I say with a smile to all who ask that 'yes' we are trying IVF, when most people don't understand that the meaning is 'we aren't able to do this on our own' and 'we are willing to pay $26,000 for a child'.  And the biggest piece we both hold back is 'NO THERE IS NO GUARANTEE.'  And we have to be ok with that and be able to be strong and keep going.  'Just put it in Gods hands', they say, GUESS WHAT WE HAVE AND SO FAR THAT HASN'T WORKED!

I'm staying optimistic although it doesn't sound like it.  It just breaks my heart to possibly have to put baby names aside and reassure my husband that we will have a great life together even if we never have kids and despite our dreams.
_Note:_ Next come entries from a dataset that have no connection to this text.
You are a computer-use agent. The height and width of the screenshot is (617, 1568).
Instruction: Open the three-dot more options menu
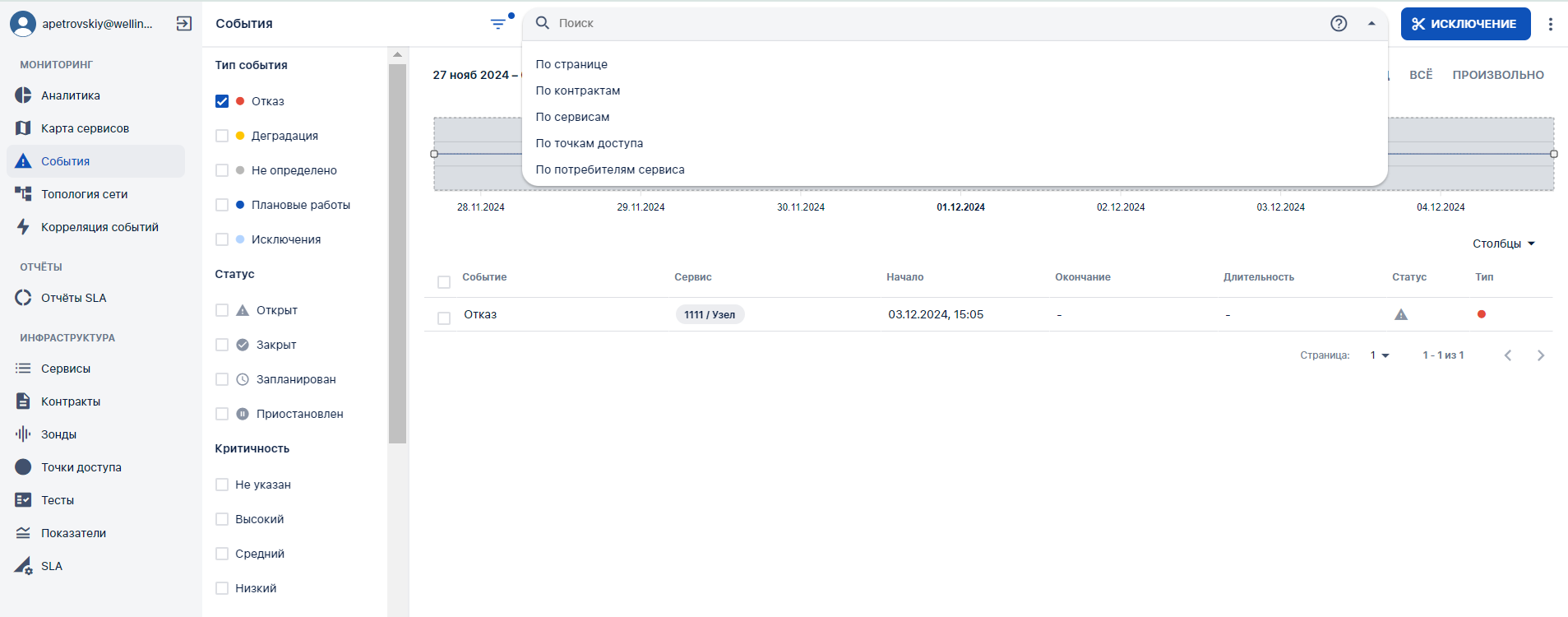1550,24
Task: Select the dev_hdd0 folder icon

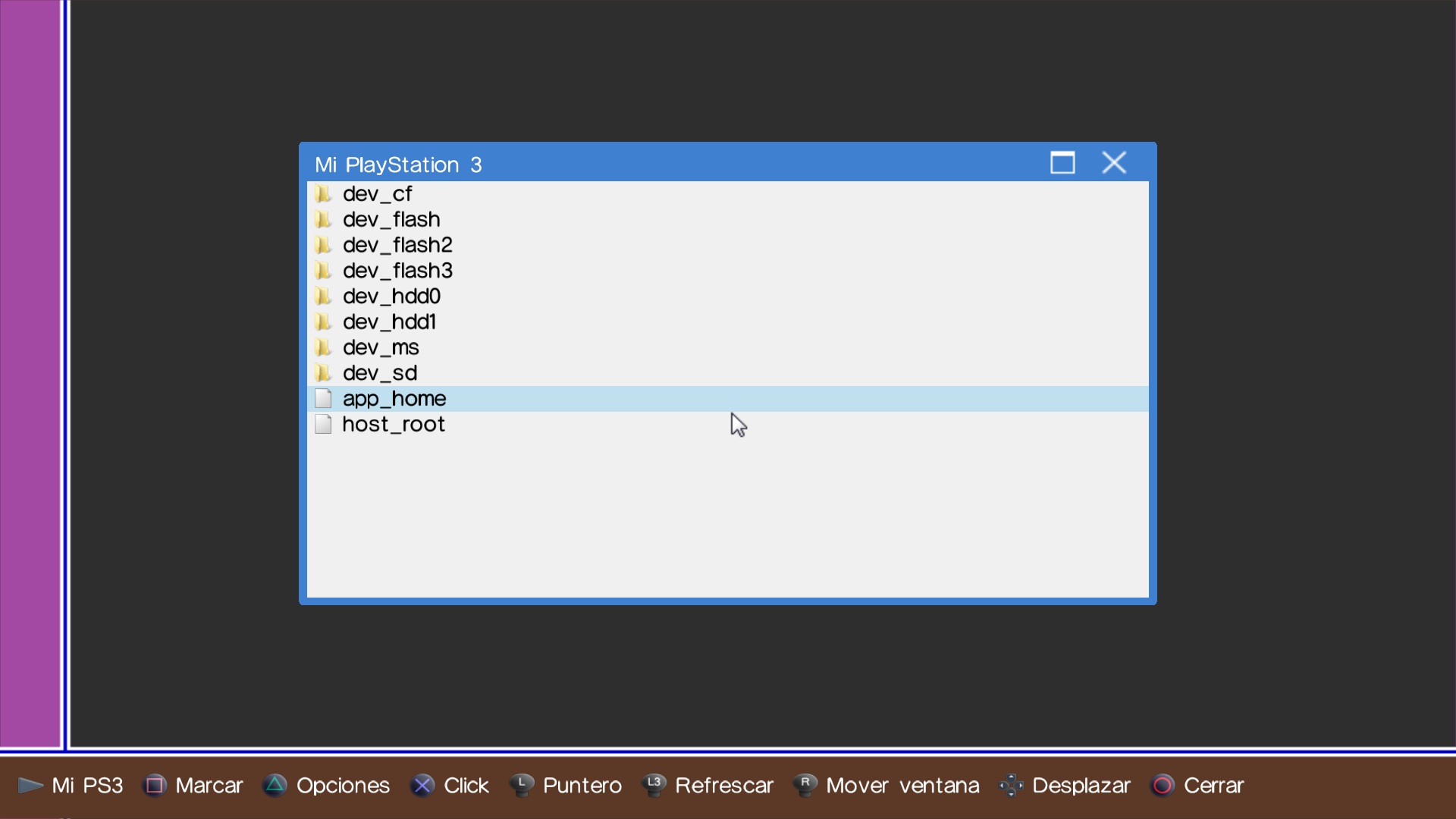Action: click(323, 297)
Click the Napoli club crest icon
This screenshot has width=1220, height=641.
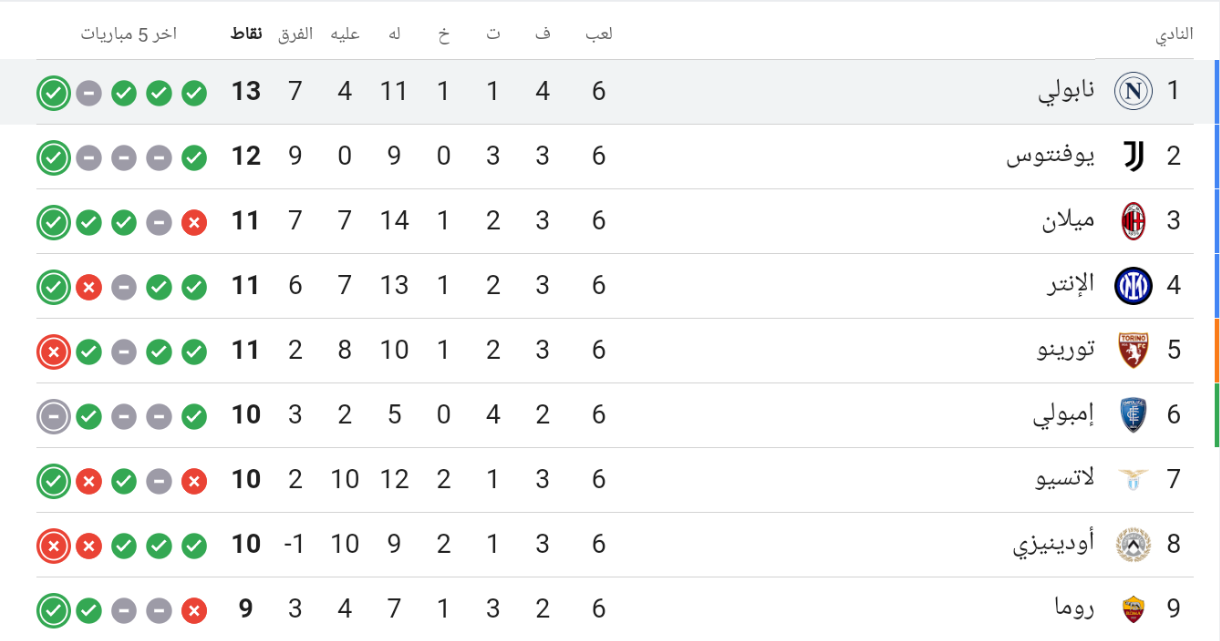1133,92
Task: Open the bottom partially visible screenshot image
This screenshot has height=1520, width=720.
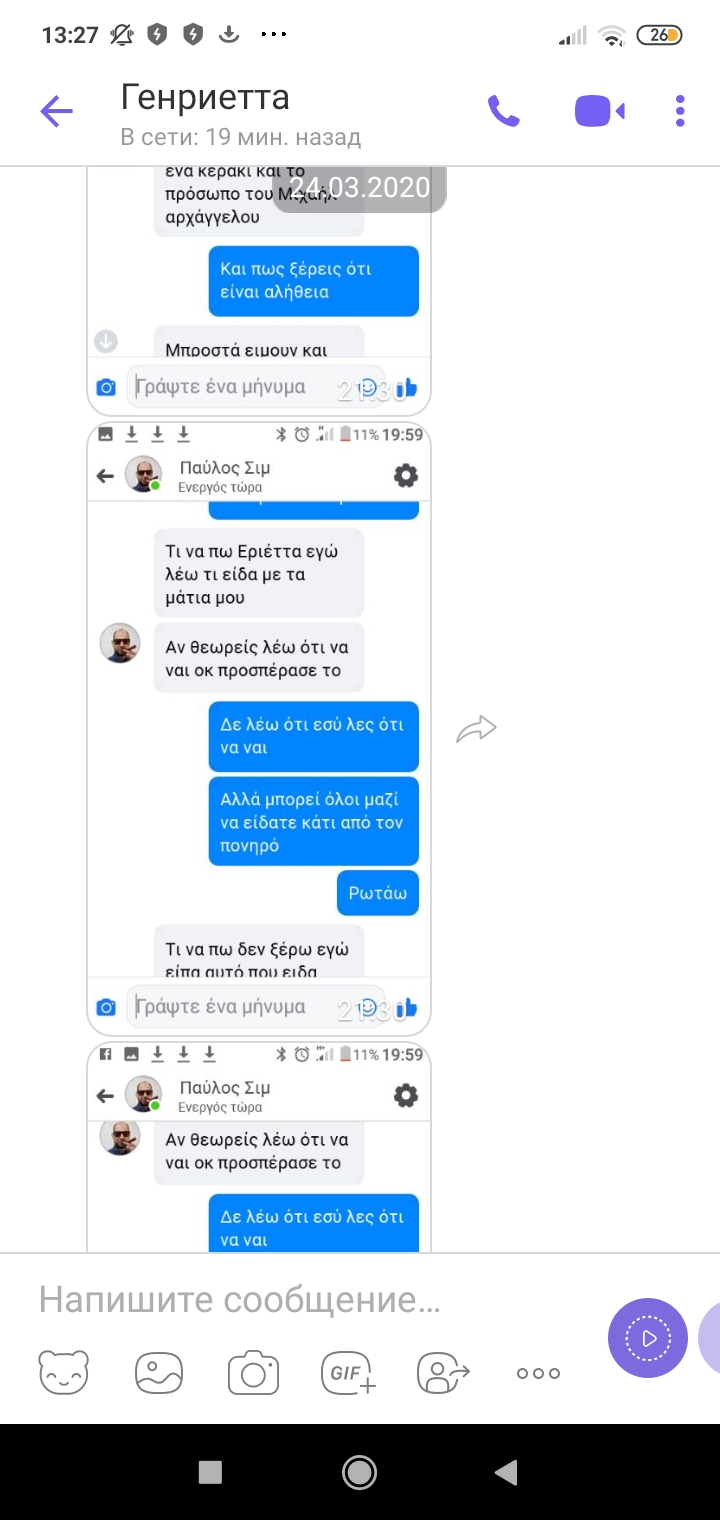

I just wish the other half knew what it was like to be us.  To struggle for something we truly want but may not be fortunate enough to ever have.  To not take for granted the fact that it was easier for them than they thought.  Maybe I sound bitter, it's probably because I am.  I don't get it why some get selected and others don't.  It is the hardest thing to hold your head high and say who cares if I don't get blessed with a child, it wasn't in GOD'S PLAN.

At the end of the day if we can't conceive I love my husband and look forward to our life together but it would be foolish to say this was what we wanted.  We will have to revise our life's dreams to not include children and it will always be difficult for us to want to be around others who do as they are a constant reminder to what we weren't able to do on our own.  Maybe this is petty, but maybe, just maybe this is how a majority of us feel who are in this position.  We just put on a happy face to visit other's kids and newborns while inside we weep for what we cannot have.

I was always told the 'Life's not fair' and that's right, sometimes it gives you a big middle finger and you have to roll with it.